Relation to existing work. The two-dimensional exposure × preparedness architecture builds on the IMF framework (Cazzaniga et al. 2024, Gen-AI and the Future of Work). Our narrowing: we build the second axis specifically on the labour market's ability to absorb a work shock, and we separate the workforce's adaptive capacity (B) from ex-post social protection (C), with fully transparent and user-testable assumptions.
We are not selling a prediction of professions dying out. Exposure ≠ replacement: we talk about pressure and a cushion, not about "lost jobs". Corporate layoff attributions are not an input to the index; at most a narrative layer with an "AI washing" caveat.
1) Exposure index: AIOE vs. Anthropic AEI vs. both. 2) UK and the Balkans in v1? 3) One public number, or quadrants only? 4) Final project name.
5 of 8 index indicators come from an official source (Eurostat, snapshot 7/2026, ref. 2023-24); 3 are provisional (flagged in the detail). NEET and R&D are context layers outside the index. Quadrants = relative positions against the European median.
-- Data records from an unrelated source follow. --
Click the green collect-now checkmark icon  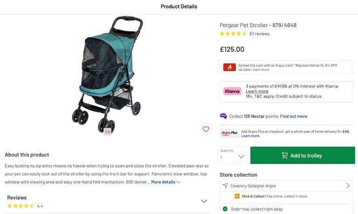click(x=225, y=209)
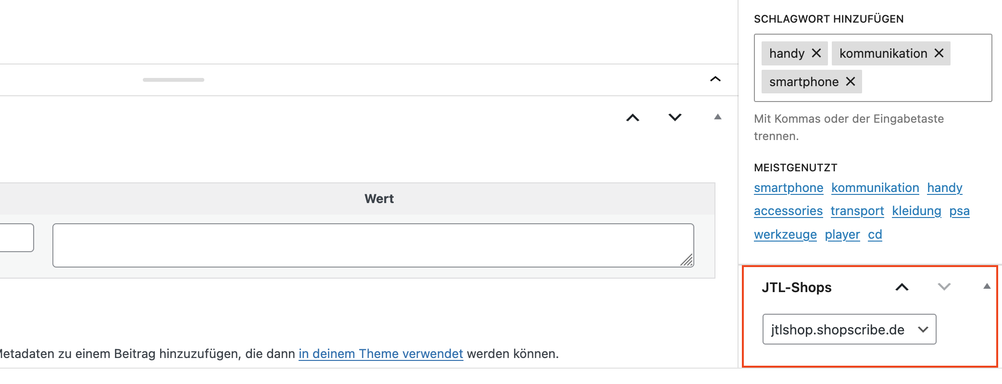1002x384 pixels.
Task: Add the most-used tag transport
Action: (x=857, y=211)
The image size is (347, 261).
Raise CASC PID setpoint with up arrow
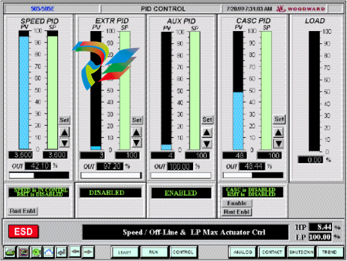tap(278, 133)
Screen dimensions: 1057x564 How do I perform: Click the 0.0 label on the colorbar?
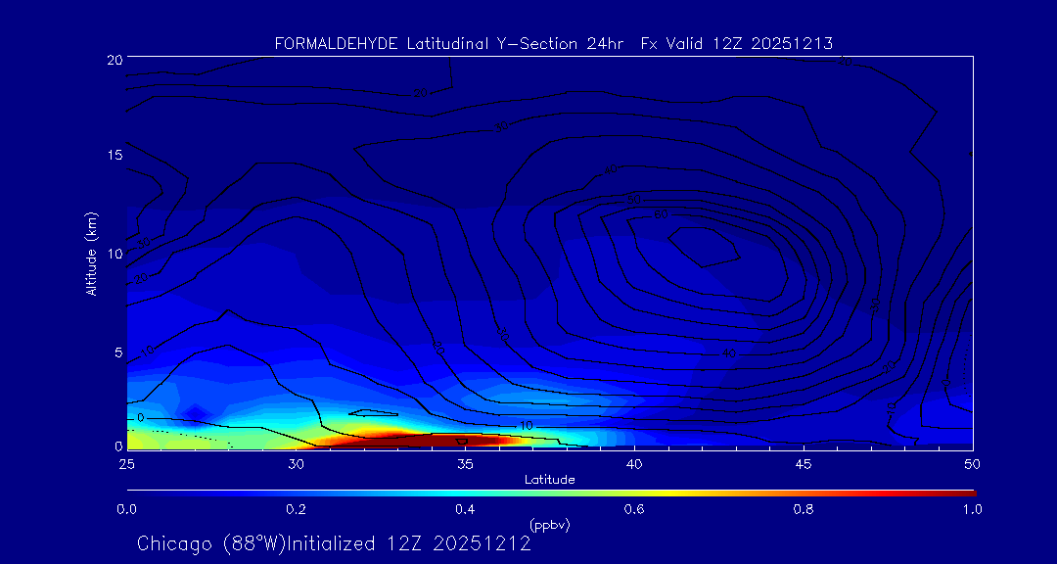(x=126, y=509)
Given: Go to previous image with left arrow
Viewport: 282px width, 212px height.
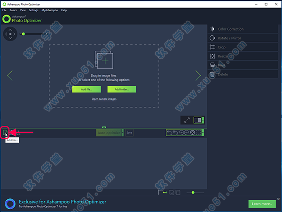Looking at the screenshot, I should pos(10,75).
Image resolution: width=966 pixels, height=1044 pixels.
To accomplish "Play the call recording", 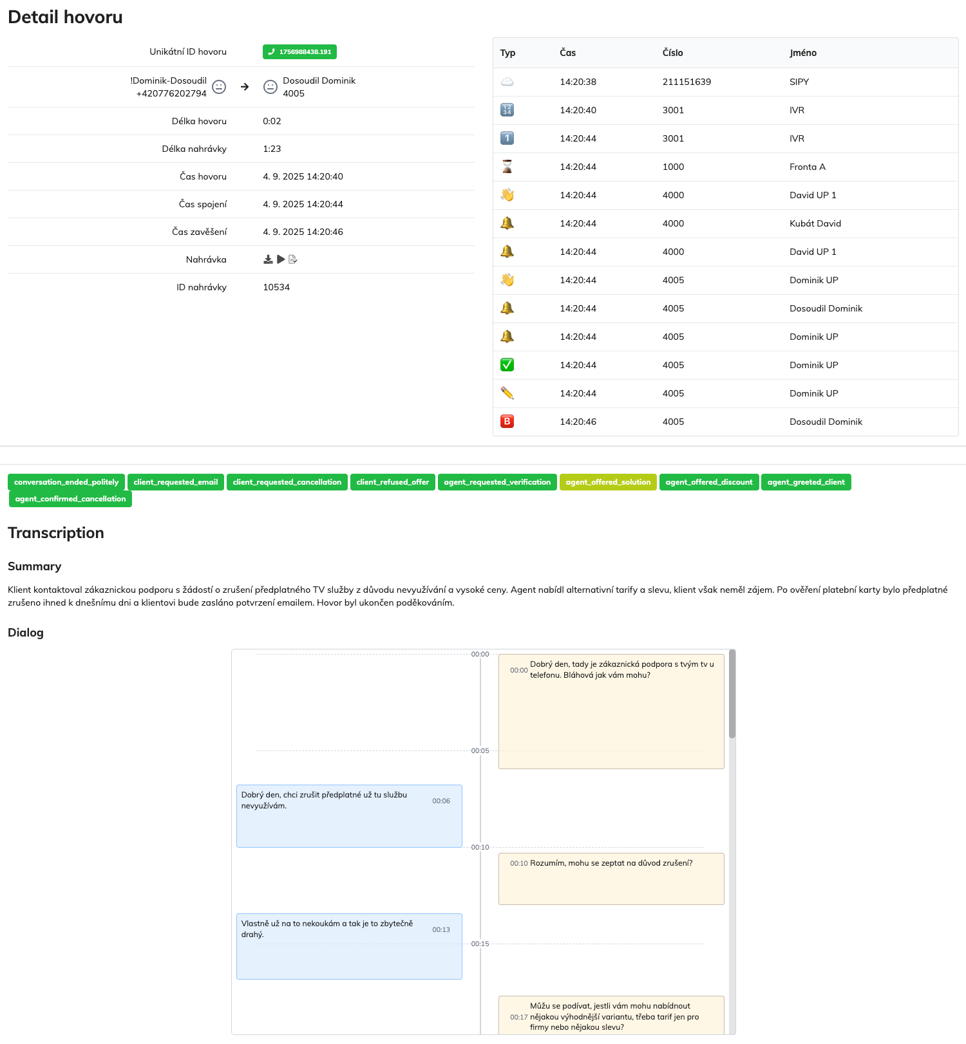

Equal weights are the v0 default and a deliberately public decision. Changing the weights recomputes the cushion, the medians and the quadrants. Pressure (pillar A) is a single indicator for now, so it carries no weight slider.
What exactly we ask of governments: our answer to the "We Must Act Now" call (16 Nobel laureates and 200+ economists, 7/2026). Every point stands on verified evidence: no castles in the air, just budget lines. It applies to all 30 countries, including those with a head start.
A public annual stress test of the social system against an AI shock, on data, not impressions. What is not measured does not get sewn. The methodology of this index is open source.
Raise spending on retraining, counselling and back-to-work support. They work best precisely in a crisis, yet Czechia spends 0.18% of GDP where Denmark spends 1.4%. Card, Kluve & Weber, meta-analysis of 200+ programmes.
Individual learning accounts portable between employers, so that people in exposed occupations train before they fall. Today they train 3× less than everyone else. OECD, Nedelkoska & Quintini.
An unemployment benefit replacement rate high enough that losing a job does not mean an immediate drop in living standards. Well-set benefits absorb up to two thirds of the shock. Gruber, AER.
The self-employed, platform and agency workers need the same net. AI does not select by contract type.
Everyone under 30 who has been out of work and school for 6 months gets a concrete offer of a job, an internship or education. NEET is the most expensive line item of the future.
Strengthen worker consultation when AI is deployed: where people are talked with, AI adoption demonstrably turns out better for the firm as well. OECD Employment Outlook 2023.
Large firms report the impact of AI deployment on jobs. Without data on the pressure, no cushion can be tailored.
Automation gains must flow into financing the cushion. The tax mix cannot rest only on taxing the very work that is disappearing.
Labour market adjustment to a major shock takes over ten years. Approve the cushion's budget and plan on a ten-year horizon. Autor, Dorn & Hanson.